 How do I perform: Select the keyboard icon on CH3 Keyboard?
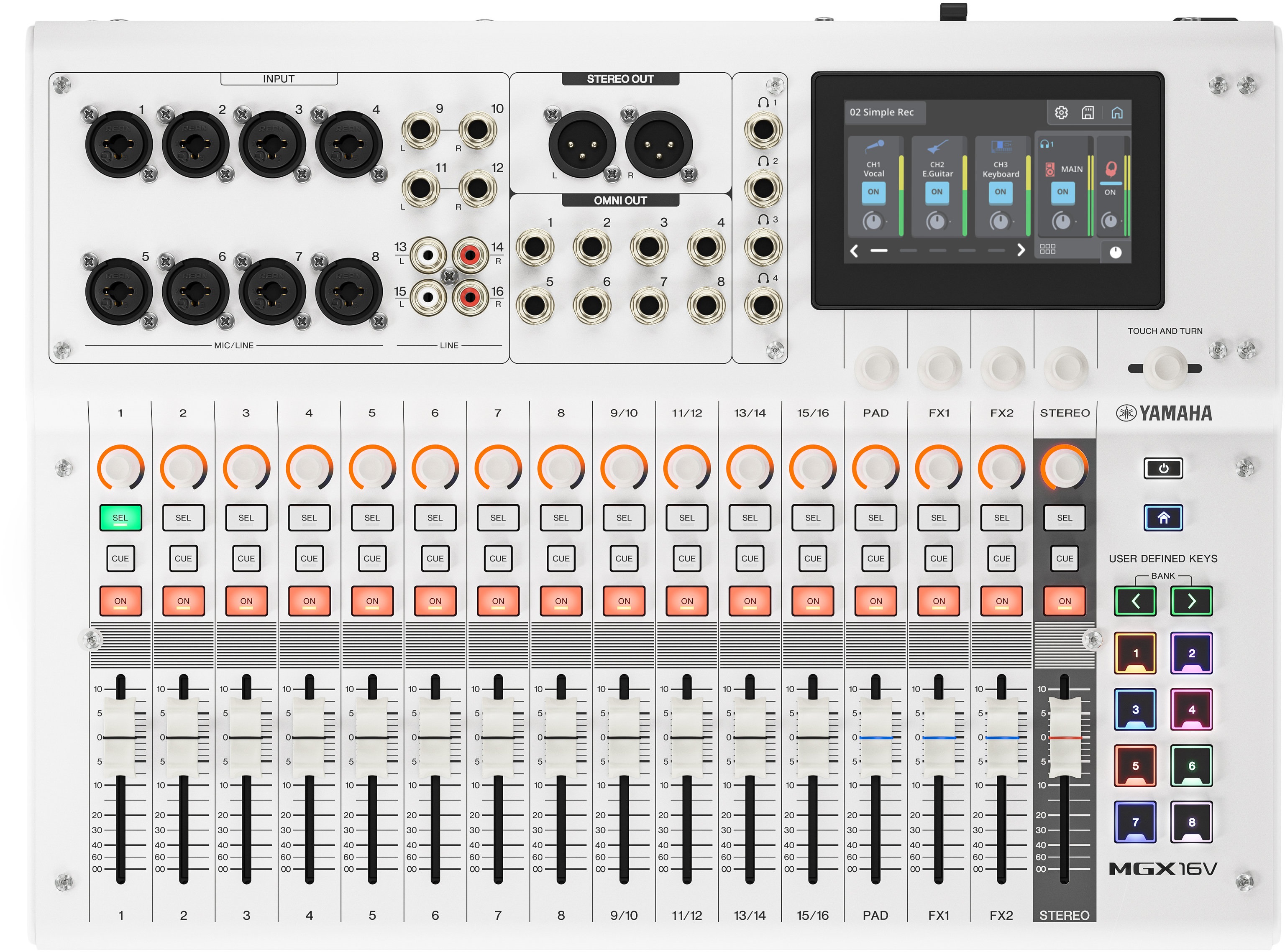pyautogui.click(x=1001, y=147)
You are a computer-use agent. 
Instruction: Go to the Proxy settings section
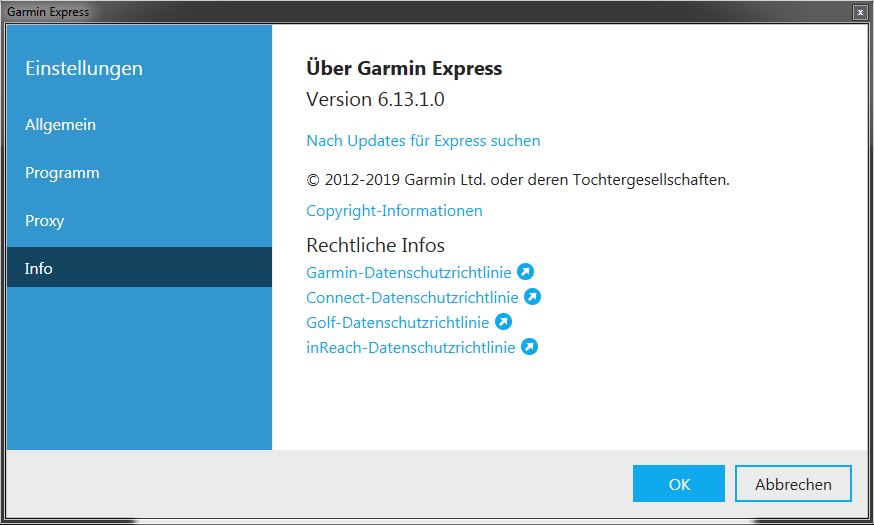point(44,221)
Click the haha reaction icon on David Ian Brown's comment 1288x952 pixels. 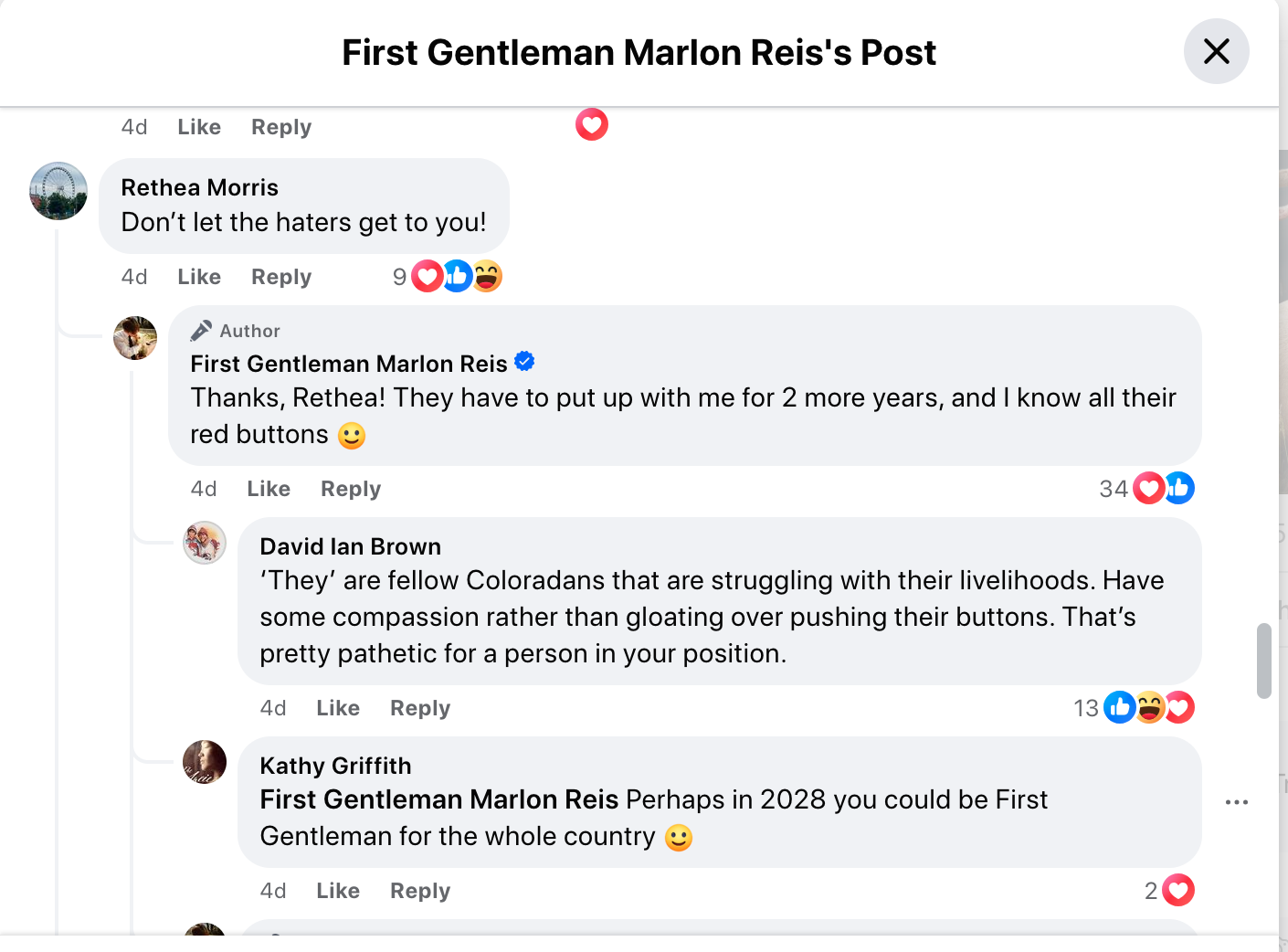click(1149, 707)
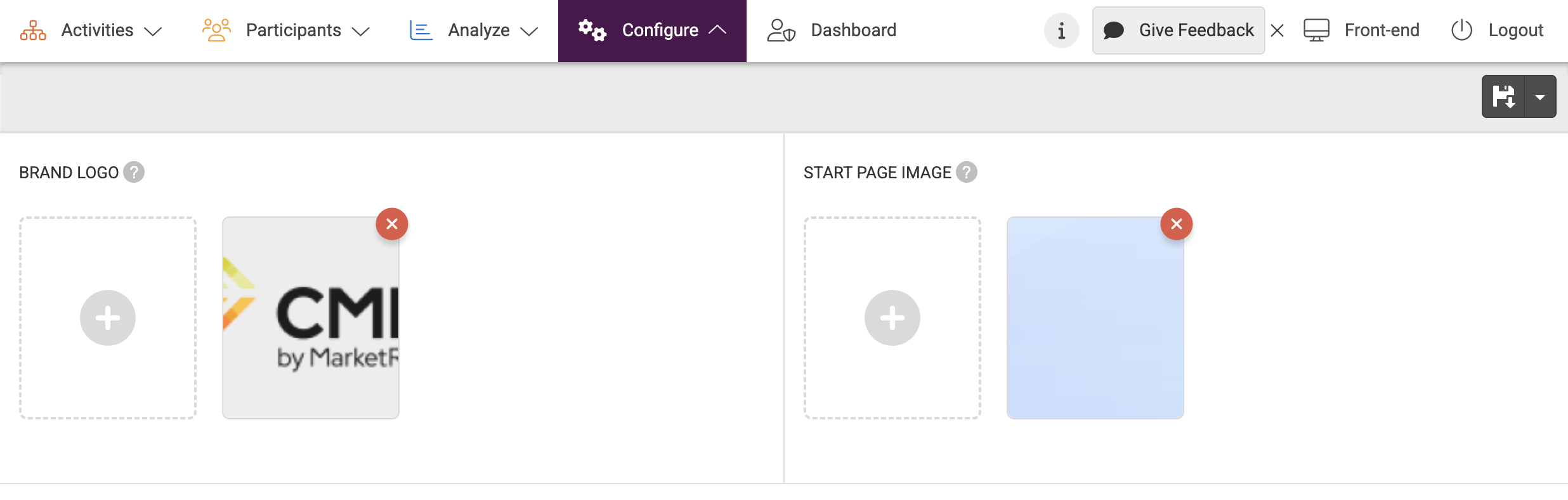Remove the CMI brand logo
Image resolution: width=1568 pixels, height=500 pixels.
point(392,224)
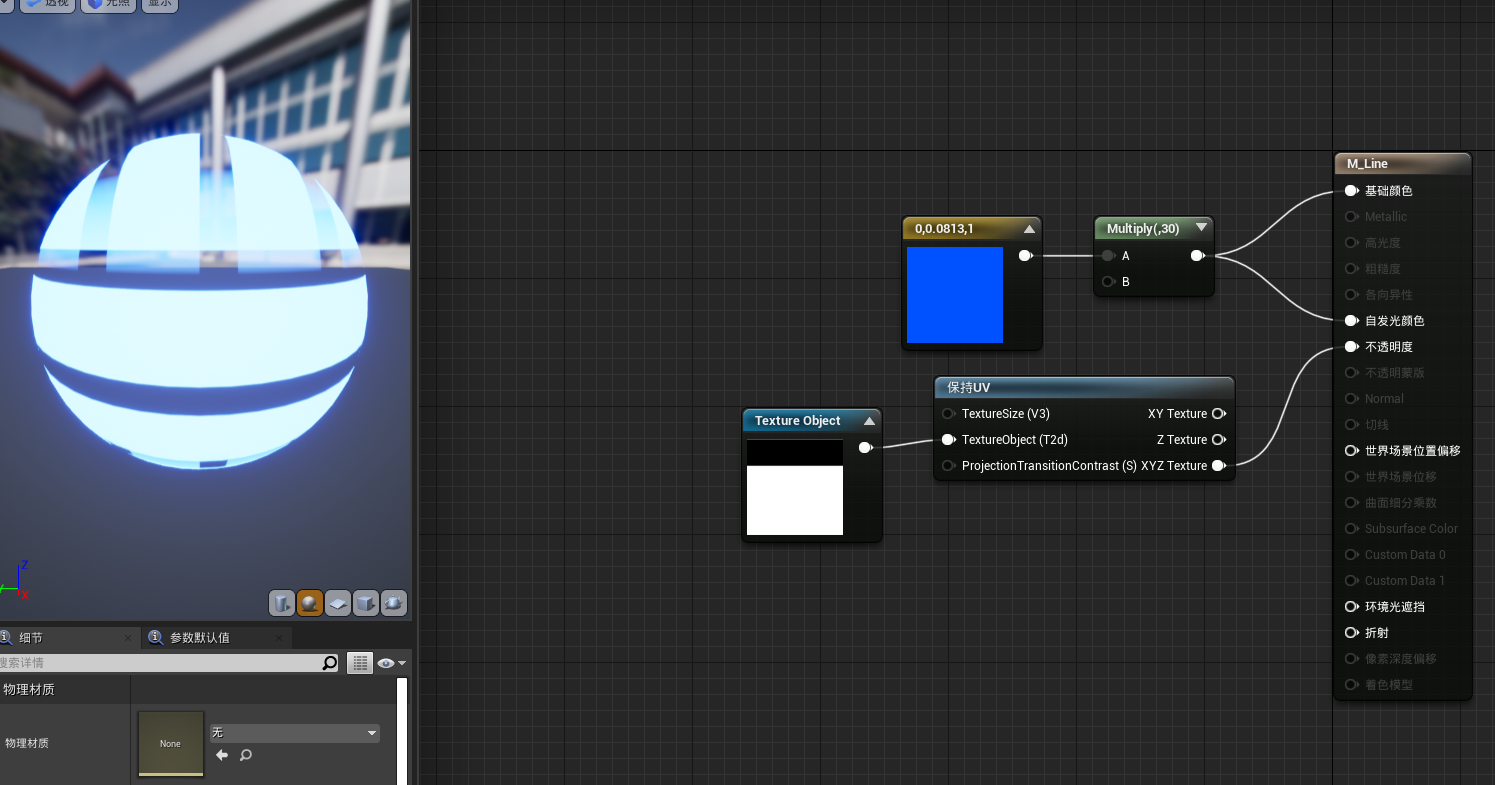Click the TextureObject (T2d) input pin on 保持UV
This screenshot has height=785, width=1495.
pyautogui.click(x=948, y=439)
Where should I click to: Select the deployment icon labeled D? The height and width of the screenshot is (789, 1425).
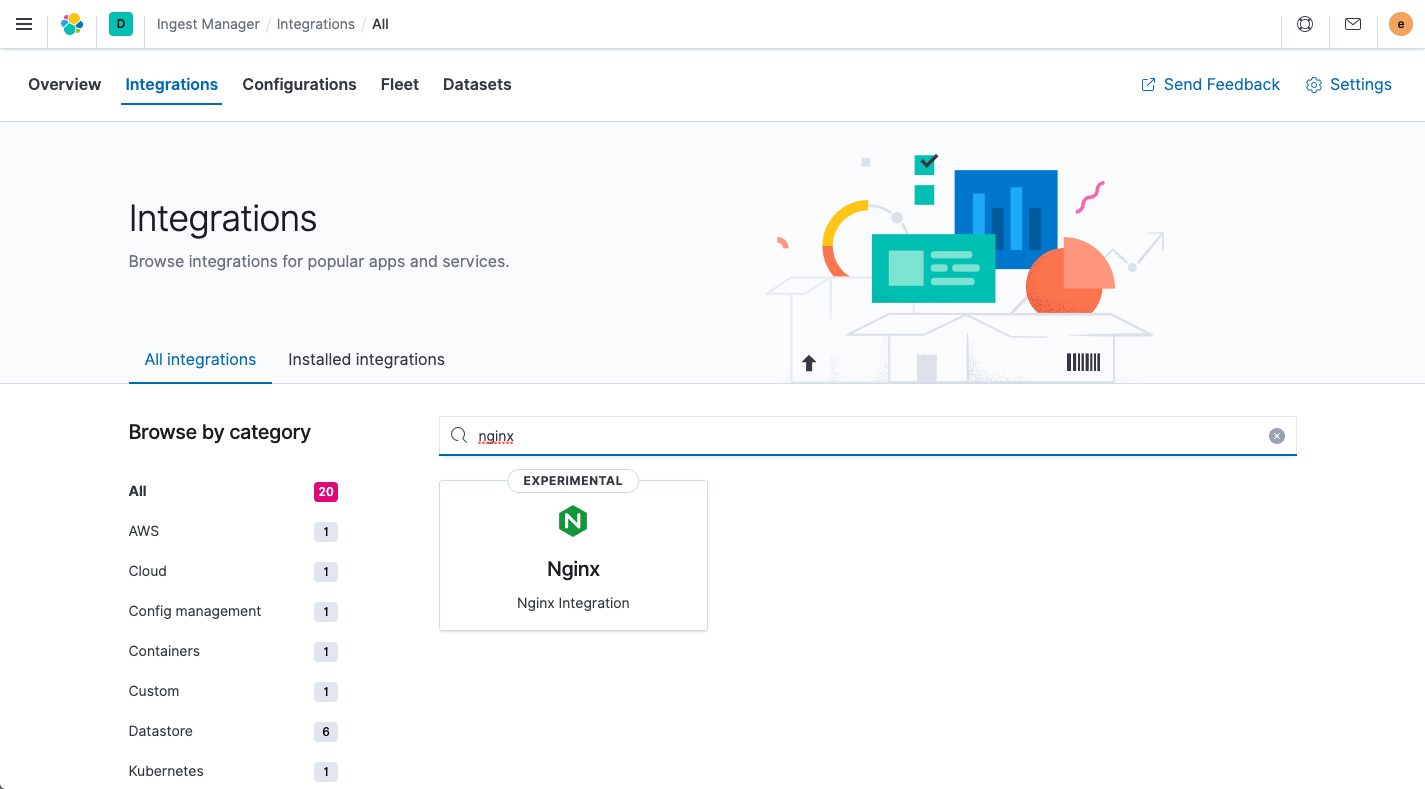(x=120, y=24)
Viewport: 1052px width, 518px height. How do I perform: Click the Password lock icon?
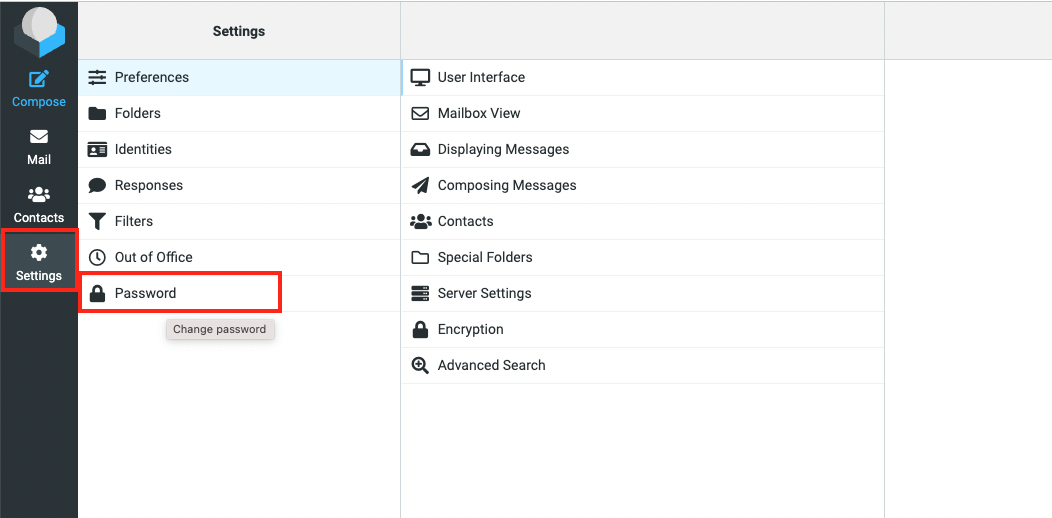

◆ WORK REQUIRED ◆
Transcribe the items from the line with "You are a computer-use agent." to the line with "point(44,221)", leaving the pictures out.

◆ FULL SOLUTION ◆
You are a computer-use agent. 
Instruction: Go to the Proxy settings section
point(44,221)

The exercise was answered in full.